_Given exercise 1_
Copy the rows word for word, from the line with "Click the 收银台" up to and including the line with "click(452, 461)".

_Document segment_
— Start —
Digression. A few years back, the Boston Celtics were really bad. Their star trio Larry Bird, Kevin McHale and Robert Parish had retired, former Kentucky coach Rick Pitino had taken over as coach/GM, and… they were really really bad. But people in Boston still had all these high expectations for the team, and Pitino was fed up with people thinking the Celtics were going to be as good as the old glory days. So at a press conference he blew up on the media and gave a famous rant about how “Larry Bird is not walking through that door, fans. Kevin McHale is not walking through that door and Robert Parish is not walking through that door. And if you expect them to walk through the door they’re going to be gray and old.” (clip below in all its awesomeness)
Well, I have something to say to aspiring authors out there: Harry Potter is not walking through that door.
I’ve been getting SO many queries lately talking about the “void” left by the end of the HARRY POTTER series. Inevitably these are queries from children’s fantasy writers with varying degrees of similarity to Harry Potter, who feel that people who are no longer buying HARRY POTTER books are pooling their money to spend on the next children’s fantasy book featuring wizards.
— End —
_Data lines_
— Start —
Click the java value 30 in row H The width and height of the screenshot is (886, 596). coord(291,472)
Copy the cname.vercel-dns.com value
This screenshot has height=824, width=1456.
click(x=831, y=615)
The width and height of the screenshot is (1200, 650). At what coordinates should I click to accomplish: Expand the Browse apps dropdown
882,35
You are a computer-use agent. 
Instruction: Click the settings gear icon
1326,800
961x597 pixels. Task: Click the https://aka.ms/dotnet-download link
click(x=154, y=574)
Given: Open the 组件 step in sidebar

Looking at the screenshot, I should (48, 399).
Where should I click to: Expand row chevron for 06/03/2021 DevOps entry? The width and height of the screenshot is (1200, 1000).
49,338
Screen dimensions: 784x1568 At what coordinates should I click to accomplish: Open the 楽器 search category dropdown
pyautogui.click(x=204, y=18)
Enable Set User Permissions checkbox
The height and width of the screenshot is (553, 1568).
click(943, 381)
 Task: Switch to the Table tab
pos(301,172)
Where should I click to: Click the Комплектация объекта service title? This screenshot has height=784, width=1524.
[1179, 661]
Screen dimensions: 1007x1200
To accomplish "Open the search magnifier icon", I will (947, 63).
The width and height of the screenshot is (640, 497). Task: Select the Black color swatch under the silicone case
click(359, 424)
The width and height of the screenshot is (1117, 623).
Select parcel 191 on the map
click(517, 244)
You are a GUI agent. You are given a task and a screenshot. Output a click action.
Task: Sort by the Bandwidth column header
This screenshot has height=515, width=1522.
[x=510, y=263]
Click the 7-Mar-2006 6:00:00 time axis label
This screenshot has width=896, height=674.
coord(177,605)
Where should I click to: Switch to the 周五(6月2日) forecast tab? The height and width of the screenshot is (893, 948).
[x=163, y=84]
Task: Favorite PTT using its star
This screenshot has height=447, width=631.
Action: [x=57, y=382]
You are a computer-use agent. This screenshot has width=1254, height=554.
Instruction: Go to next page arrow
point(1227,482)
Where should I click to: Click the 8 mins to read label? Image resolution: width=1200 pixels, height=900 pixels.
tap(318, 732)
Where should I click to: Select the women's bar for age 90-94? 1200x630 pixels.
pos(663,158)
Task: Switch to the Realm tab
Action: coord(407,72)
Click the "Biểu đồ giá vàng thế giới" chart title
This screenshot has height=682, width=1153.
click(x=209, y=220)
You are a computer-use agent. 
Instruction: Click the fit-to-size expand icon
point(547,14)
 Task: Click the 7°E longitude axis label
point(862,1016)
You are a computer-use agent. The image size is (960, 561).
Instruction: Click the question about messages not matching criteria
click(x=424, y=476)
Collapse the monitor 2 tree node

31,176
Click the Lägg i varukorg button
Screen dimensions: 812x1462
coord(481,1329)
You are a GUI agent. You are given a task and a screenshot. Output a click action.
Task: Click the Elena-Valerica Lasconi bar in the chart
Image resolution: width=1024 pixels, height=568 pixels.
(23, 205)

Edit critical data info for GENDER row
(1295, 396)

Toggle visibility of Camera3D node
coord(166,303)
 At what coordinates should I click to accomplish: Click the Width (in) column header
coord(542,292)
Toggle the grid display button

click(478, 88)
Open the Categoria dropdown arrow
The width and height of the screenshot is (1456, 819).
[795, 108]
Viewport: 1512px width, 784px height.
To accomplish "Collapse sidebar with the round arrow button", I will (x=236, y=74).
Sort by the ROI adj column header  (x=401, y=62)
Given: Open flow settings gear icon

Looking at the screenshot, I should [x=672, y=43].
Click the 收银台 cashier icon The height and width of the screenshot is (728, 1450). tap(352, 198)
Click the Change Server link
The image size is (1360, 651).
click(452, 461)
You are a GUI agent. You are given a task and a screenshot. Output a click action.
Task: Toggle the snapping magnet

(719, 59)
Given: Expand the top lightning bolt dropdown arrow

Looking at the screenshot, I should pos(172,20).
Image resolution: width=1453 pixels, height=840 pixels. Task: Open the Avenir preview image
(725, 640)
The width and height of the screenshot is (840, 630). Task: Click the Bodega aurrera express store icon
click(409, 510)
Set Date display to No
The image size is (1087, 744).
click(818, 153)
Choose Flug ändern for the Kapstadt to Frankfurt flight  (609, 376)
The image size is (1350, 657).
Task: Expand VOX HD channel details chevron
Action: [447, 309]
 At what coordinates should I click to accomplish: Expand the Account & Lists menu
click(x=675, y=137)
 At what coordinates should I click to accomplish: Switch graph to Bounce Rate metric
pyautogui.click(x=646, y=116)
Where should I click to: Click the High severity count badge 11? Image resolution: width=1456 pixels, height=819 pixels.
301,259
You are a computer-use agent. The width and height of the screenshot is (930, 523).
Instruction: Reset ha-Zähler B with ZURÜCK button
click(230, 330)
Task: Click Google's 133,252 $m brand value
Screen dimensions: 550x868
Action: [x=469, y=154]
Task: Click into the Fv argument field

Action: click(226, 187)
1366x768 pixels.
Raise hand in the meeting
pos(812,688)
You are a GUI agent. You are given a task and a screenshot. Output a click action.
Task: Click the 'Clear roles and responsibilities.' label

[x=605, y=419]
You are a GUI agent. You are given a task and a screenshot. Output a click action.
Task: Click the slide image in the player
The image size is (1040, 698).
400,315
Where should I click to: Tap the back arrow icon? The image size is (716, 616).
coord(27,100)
— End —
_Given exercise 2_
In the passage about the Celtics and Harry Potter, write out the part from "Digression. A few" up to and including "Potter is not walking through that door." again, with "door" replaced by "gate" each time it appears.

_Correct response 1_
Click the 收银台 cashier icon The height and width of the screenshot is (728, 1450). tap(352, 198)
Click the Change Server link
The image size is (1360, 651).
click(452, 461)

_Correct response 2_
Digression. A few years back, the Boston Celtics were really bad. Their star trio Larry Bird, Kevin McHale and Robert Parish had retired, former Kentucky coach Rick Pitino had taken over as coach/GM, and… they were really really bad. But people in Boston still had all these high expectations for the team, and Pitino was fed up with people thinking the Celtics were going to be as good as the old glory days. So at a press conference he blew up on the media and gave a famous rant about how “Larry Bird is not walking through that gate, fans. Kevin McHale is not walking through that gate and Robert Parish is not walking through that gate. And if you expect them to walk through the gate they’re going to be gray and old.” (clip below in all its awesomeness)
Well, I have something to say to aspiring authors out there: Harry Potter is not walking through that gate.